Vielen Dank für die Hilfe. Geht leider auch nicht. 


Gesendet von iPhone mit Tapatalk


----------



## ClMak (4 September 2019)

Hallo,

ich vermute, dass die verwendete Bibliothek ist nicht aktuell ist. Hat die Bibliothek die Version 1.16 ?





Inter folgendem Link findest Du die aktuellen Bibliotheken:

https://www.wago.com/de/d/10726

Schau dort in den Ordner "PreviousLibraryVersions" ...


----------



## wolfi-sps (4 September 2019)

Hallo Oliver,

schau mal im 3S Licensing Manager was da drin steht.

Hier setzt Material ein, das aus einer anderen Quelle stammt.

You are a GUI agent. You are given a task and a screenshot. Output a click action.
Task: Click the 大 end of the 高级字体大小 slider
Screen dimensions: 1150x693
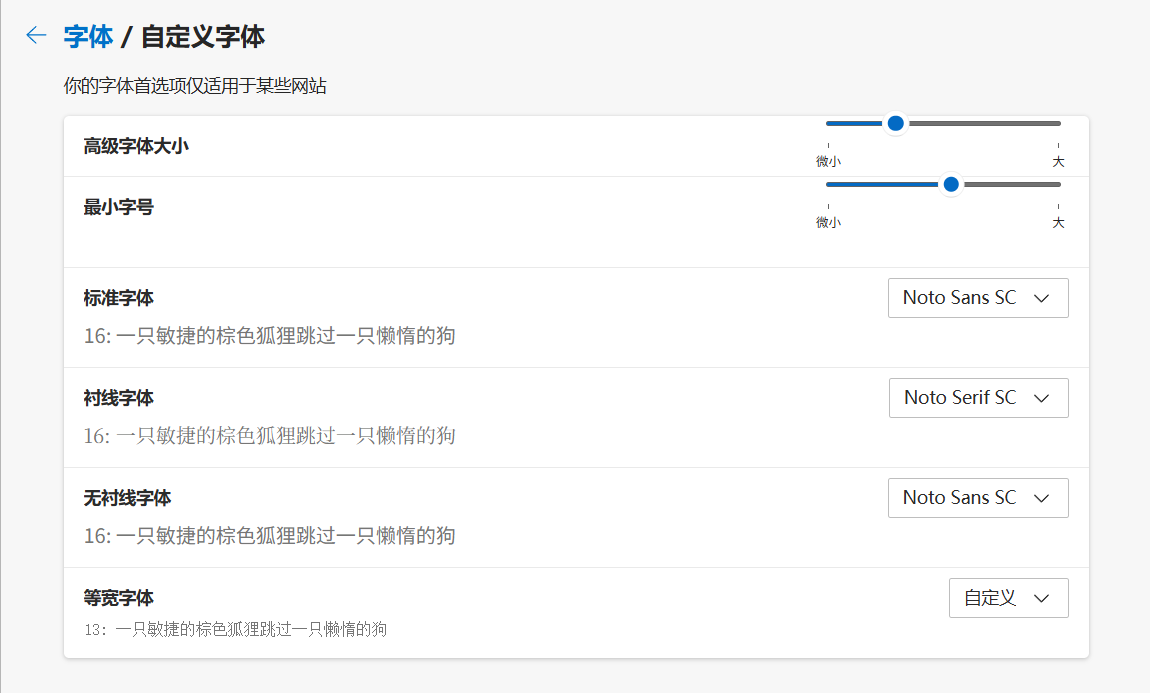tap(1058, 123)
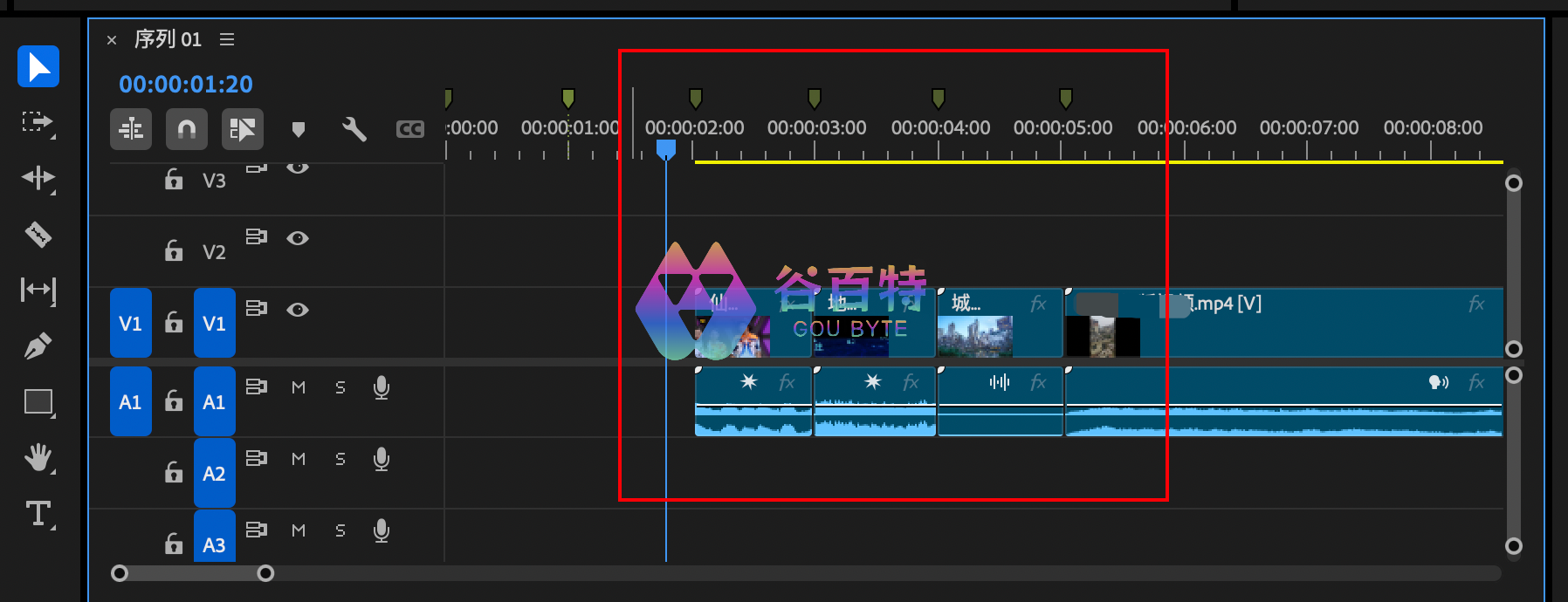Select the 城 video clip on V1

1000,323
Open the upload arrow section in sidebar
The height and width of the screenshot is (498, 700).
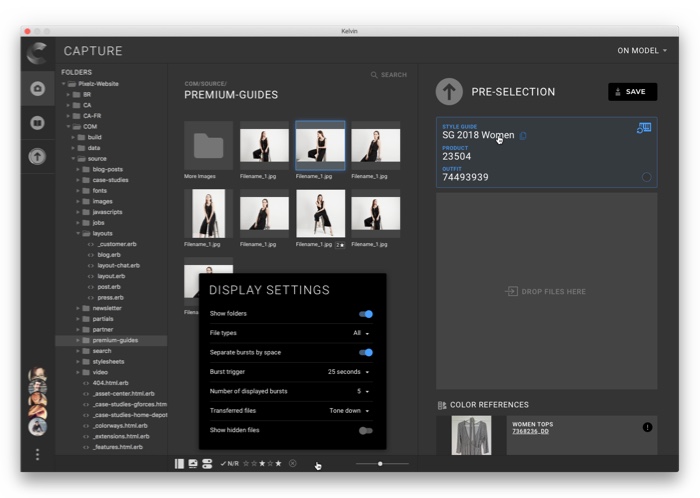pos(38,157)
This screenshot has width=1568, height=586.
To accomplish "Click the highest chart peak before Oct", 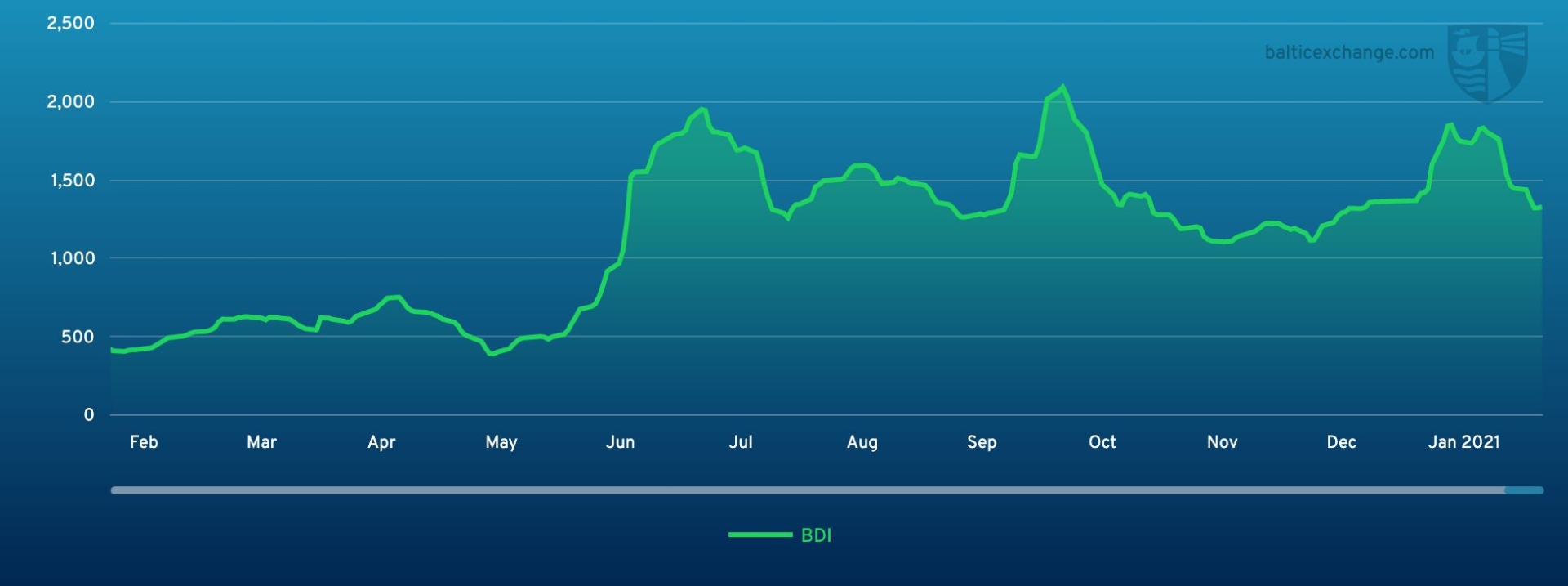I will [x=1062, y=87].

C:\Program Files (x86)\WAGO Software\3S Licensing Manager

Kann dir mal meine LIB senden.

Wolfgang


----------



## melchior6 (4 September 2019)

Irgend etwas klemmt immernoch. Werden wohl den Fb_Jalousie ersetzen müssen. 





Danke 
Oliver


----------



## holgermaik (5 September 2019)

Hallo Oliver
Ich denke bei deiner Installation ist etwas schief gelaufen.
Ich habe auf verschiedenen PC's mit unterschiedlicher Codesys Version unterschiedliche Versionsstände der Lib probiert.
Es hat nirgens Probleme mit der Lizenz gegeben.
Holger


----------



## Thruser (5 September 2019)

Hallo,

von wo hast Du die CoDeSys Version? Direkt von Wago oder von 3S? Du benötigst die Version von Wago mit den entsprechenden Targets.

Gruß


----------



## melchior6 (6 September 2019)

Geht wohl schon irgendwie in diese Richtung. Die Codesys Version stammt direkt von 3S. Nur habe ich auf dem alten Rechner schon immer mit der 3S Version gearbeitet. Die anderen Wago-Bibliotheken (z.B. Dali, Power_Measurement)  funktionieren ja auch.


----------



## MBapplications (16 September 2019)

Hallo,
Wenn du die Codesys von WAGO hast solltest du unter den Zielsystemeinstellungen auch die Wago Controller auswählen können. Was steht dort aktuell?

Viele Grüße


----------



## melchior6 (2 November 2019)

Genau, Zielsystemeinstellung! Das war es. Vielen vielen Dank. 

Noch eine Frage! Ich habe bisher nur mit der Codesys Version gearbeitet, die Wago I/O Pro  CD war bisher ungenutzt. Ich habe auf der CD keinen Lizenz Schlüssel gefunden und kann daher I/O Pro nicht nutzen (CD ist vom Starterset). Ist dies korrekt? 





Gesendet von iPhone mit Tapatalk


----------



## MBapplications (3 November 2019)

Die WAGO I/O Pro hat soweit ich weiß auch keinen Lizenzschlüssel, daher wird beim Wago Support auch immer ein Kaufnachweis verlangt wenn man eine neue Version haben möchte. Wenn du eine Rechnung oder so von der Wago I/O Pro noch hast melde dich doch einfach mal bei deren Support und die schicken dir die  aktuellste Version zu. 

Viele Grüße


----------



## holgermaik (3 November 2019)

> Ich habe bisher nur mit der Codesys Version gearbeitet


Da frage ich mich, wie du einen Controller auswählen konntest? Bei der Install von 3s ist kein Wago Controller dabei. Die Targets dazu befinden sich auf der I/O Pro.
Holger


----------